Nurses thanked for the service, told higher pay included in FY2015 budget

LBJ Medical Center director of nursing, Simamao F. Tuato’o (right) speaking at Tuesday’s nurses award ceremony held at the LBJ chapel. The ceremony is part of Nurses Week in American Samoa. [photo: AF]

The best news for nurses at LBJ Medical Center marking Nurses Week in American Samoa is a proposal to hike their pay and this has been included in the hospital’s budget for fiscal year 2015, which begins on Oct. 1, 2014.
Rep. Faimealelei Anthony Allen, who is also an LBJ board member, delivered the good news during Tuesday’s nurse award ceremony at the hospital chapel. Among those present at the ceremony were Lt. Gov. Lemanu Peleti Mauga, and hospital chief executive officer Joseph Davis-Fleming.
Faimealelei addressed the gathering on behalf of the board and its chairman and thanked all nurses in the territory for their service to the people and government of American Samoa.
Speaking in Samoan first, Faimealelei said pay scale for LBJ physicians have been raised recently, and this gives them a better salary level in comparison to contract physicians.
And as a board member, he says that he continues to push for pay hikes for nurses, especially those who have been nurses for many years in this important profession, so that their pay scale is comparable to contract nurses.
He said the ceremony does not involve any politics, and pointed out that pay hikes for nurses will be included in the new fiscal year budget.
He then informed Davis-Fleming in English that the upcoming budget proposal for the new fiscal year will include pay hikes for nurses “so we can compensate [them] for the long years of service that they have dedicated to the people of American Samoa”.
“So that’s my only pledge to them,” he told Davis-Fleming, and this resulted in applause from the nurses.
He also said some of the issues he has raised which are pending with the board are to provide nurses with proper equipment to carry out their work — and to address the nurse shortage faced by the hospital.
While a lot has been done to upgrade the hospital, such changes are not fully beneficial to the community unless the issues of providing sufficient and proper equipment as well as addressing nurse shortage are not resolved, he said, and asked nurses to be patient.
Health Department director Motusa Tuileama Nua provided brief remarks by first acknowledging the good news for LBJ nurses, adding that perhaps after the LBJ nurses receive their pay hikes, DoH will start working on a proposal to increase salaries for their nurses.

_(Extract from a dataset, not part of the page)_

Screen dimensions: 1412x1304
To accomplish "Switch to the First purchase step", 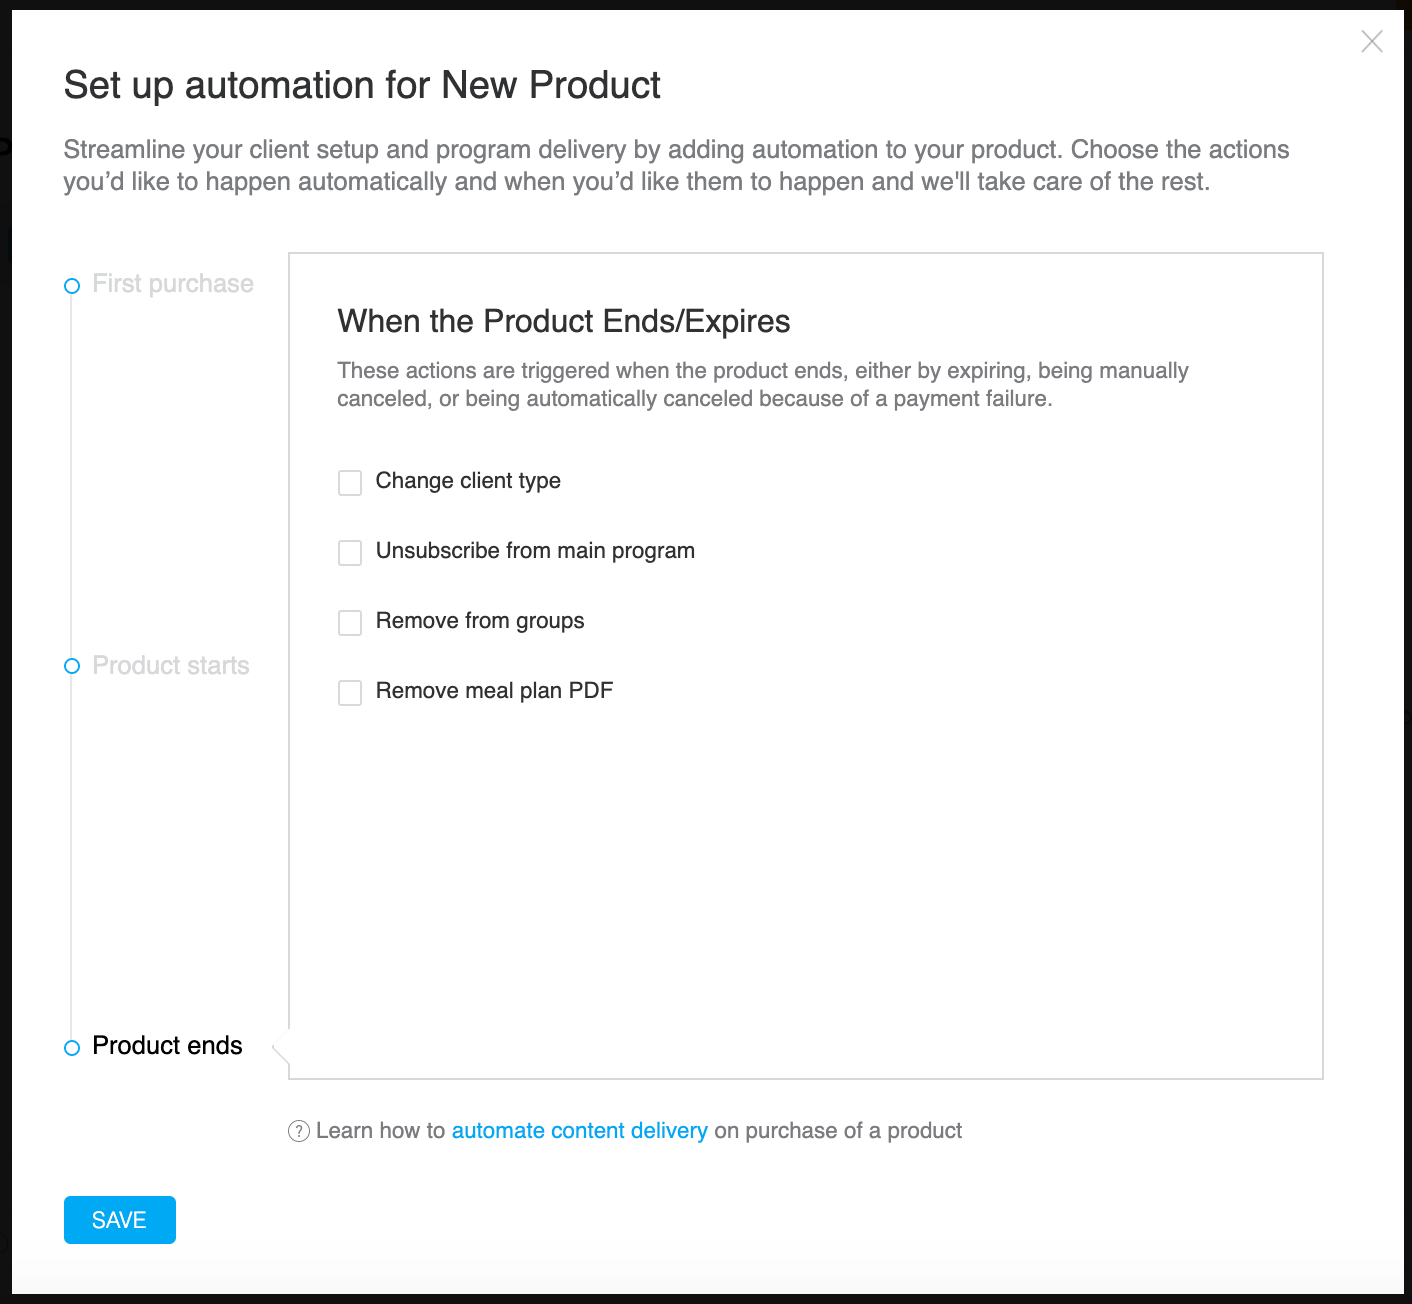I will click(173, 284).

Lemanu spoke at the start of the ceremony and thanked nurses for their service. He also said that nurses’ many duties include having to deal with people who are constantly complaining. He said nurses must have a lot of patience when dealing with the public.
(Lemanu also spoke on Sunday during the Nurses’ Week Sunday service at CCCAS Nu’uuli)
Davis-Fleming, in his remarks, said he has served alongside nurses for over 30 years and that in his early days working in the health care profession, “I started pretty much working with nurses, including my time spent on a medical/surgical ward as a unit clerk.”
He noted this was a very important part of his journey in the development of his career as a hospital administrator in the making. “I learned so much from nursing, that it has molded me and guided me throughout my journey. And it made me appreciate all that you all do each and every day,” he told the nurses.
“For all that you do, I would like to express my deepest appreciation. You are the role models, especially those of you with many years of service,” he said.
LBJ director of nursing, Simamao F. Tuato’o told nurses that no matter the person seeking medical care from them, “the bottom line is they need our undivided attention and must be cared for.”
“As nurses that should be our mind set — to have a heart of compassion for all, regardless of race, gender, sex, religious preference, or beliefs. We all need to go the extra mile in doing the most good with the limited resources we may have,” she said.
“A big smile, a warm and kind heart should greet every patient regardless of the many issues that surround our personal lives,” she told her colleagues.
DoH director of nursing Margaret Sesepasara, in her remarks also thanked all those in the nursing profession and especially those who have been nurses for many years. She also pointed out that in her many years as a nurse, she has continued to encourage nurses to seek higher education and attain a higher level of knowledge, as this will be helpful to them.